In one embodiment, the gun body is formed with a bar valve chamber, the bar valve comprises a safety bar slidably fitted in the bar valve chamber, one end of the safety bar protrudes out of the gun body, the other end of the safety bar is planted inside the main chamber. In particular, between the bar valve chamber and the safety bar, a first valve part of the bar valve, a second valve part of the bar valve and a third valve part of the bar valve are respectively formed, and the wall surface of the bar valve chamber is formed with a first path connected to the piston driving chamber, a second path connected to the trigger valve, a third path connected to the timekeeping chamber, a fourth path connected to the trigger valve and a fifth path connected to the main chamber, the time of connection between the main chamber and the first path is controlled by the first valve part of the bar valve, the time of connection between the first path and the second path is meanwhile controlled by the first valve part of the bar valve, the time of connection between the third path and the fourth path is controlled by the second valve part of the bar valve, the third path, the time of connection between the fourth path and the fifth path is controlled by the third valve part of the bar valve. The first valve part of the bar valve, the second valve part of the bar valve and the third valve part of the bar valve are respectively formed between the bar valve chamber and the safety bar sequentially along the axial direction of the bar valve chamber, the first path, the second path, the third path, the fourth path and the fifth path are respectively formed on the wall surface of the bar valve chamber sequentially along the axial direction of the bar valve chamber.
In one embodiment, one end of the gun body is formed with a decompress hole connected to the timekeeping chamber, the pressurized air inside the timekeeping chamber is continuously released to the outside through the decompress hole. In particular, the sectional area of the timekeeping chamber is relatively larger than the decompress hole. One end of the gun body is also formed with an exhaust hole connected to the timekeeping chamber and a press-bar that controls the connection of the exhaust hole to the outside, the sectional area of the exhaust hole is relatively larger than the decompress hole.

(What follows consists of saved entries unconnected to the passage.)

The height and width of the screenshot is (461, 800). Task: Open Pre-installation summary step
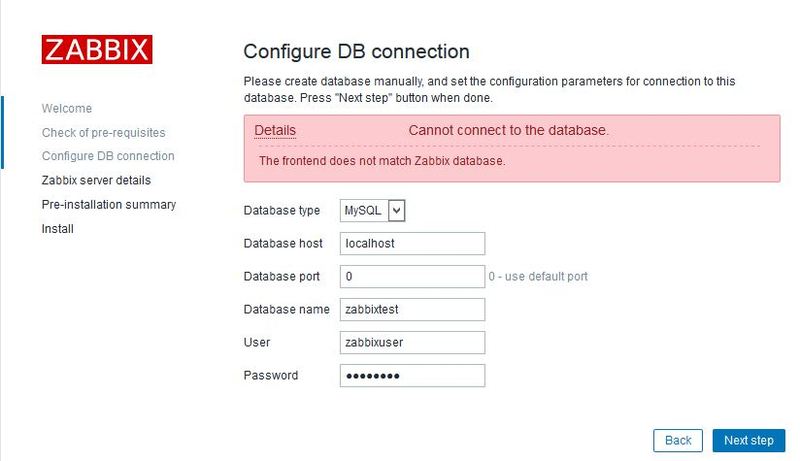(109, 204)
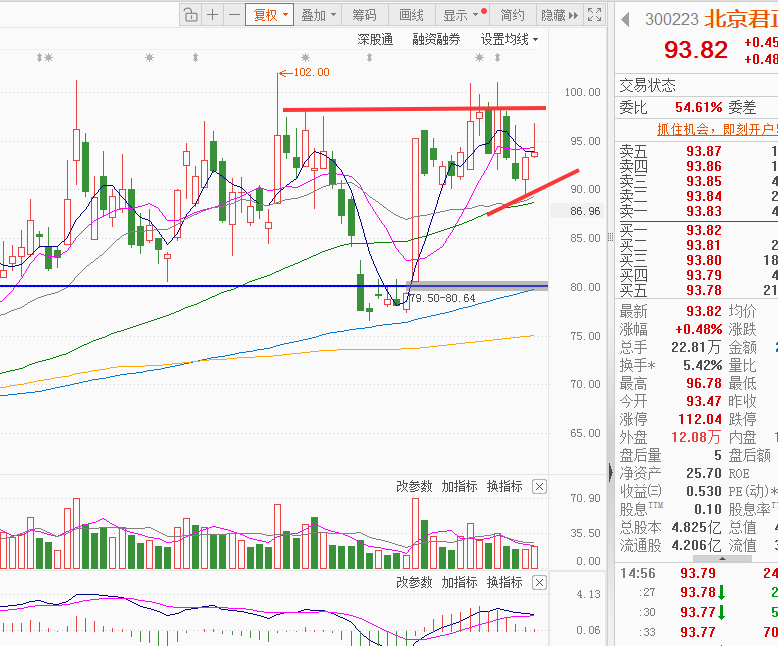Select the 深股通 tab
Image resolution: width=778 pixels, height=646 pixels.
376,40
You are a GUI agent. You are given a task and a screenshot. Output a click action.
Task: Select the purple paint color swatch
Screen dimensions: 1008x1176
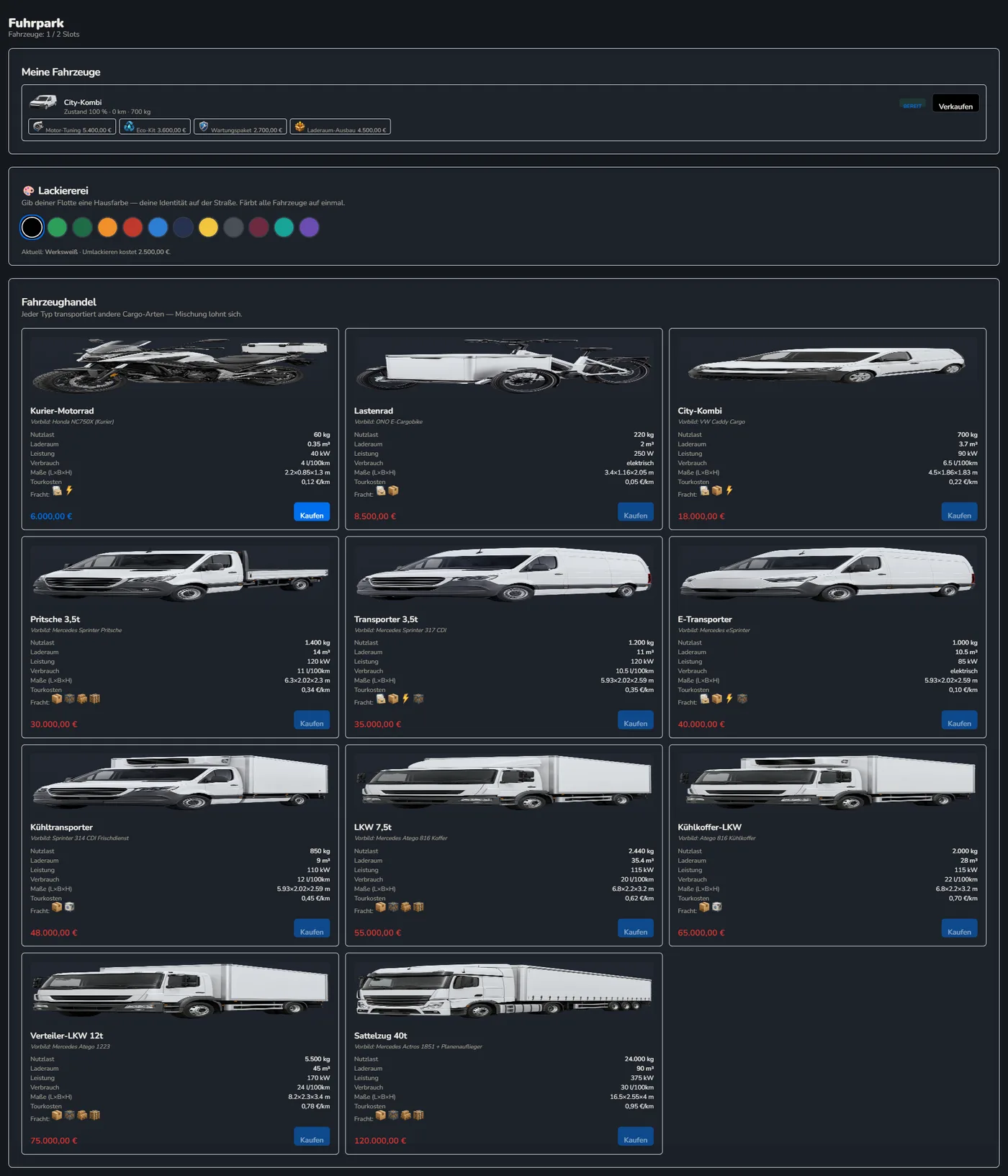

Based on the above structural design, the present invention offers the following technical function: either at the first time of using the pneumatic nail gun or when the safety bar has not been pressed within a specific period of time, the user must press the safety bar to start the nailing operation. In this way, the safety of using the pneumatic nail gun is enhanced. Moreover, as the shifting device is no longer needed, the structure of the pneumatic nail gun becomes less complicated.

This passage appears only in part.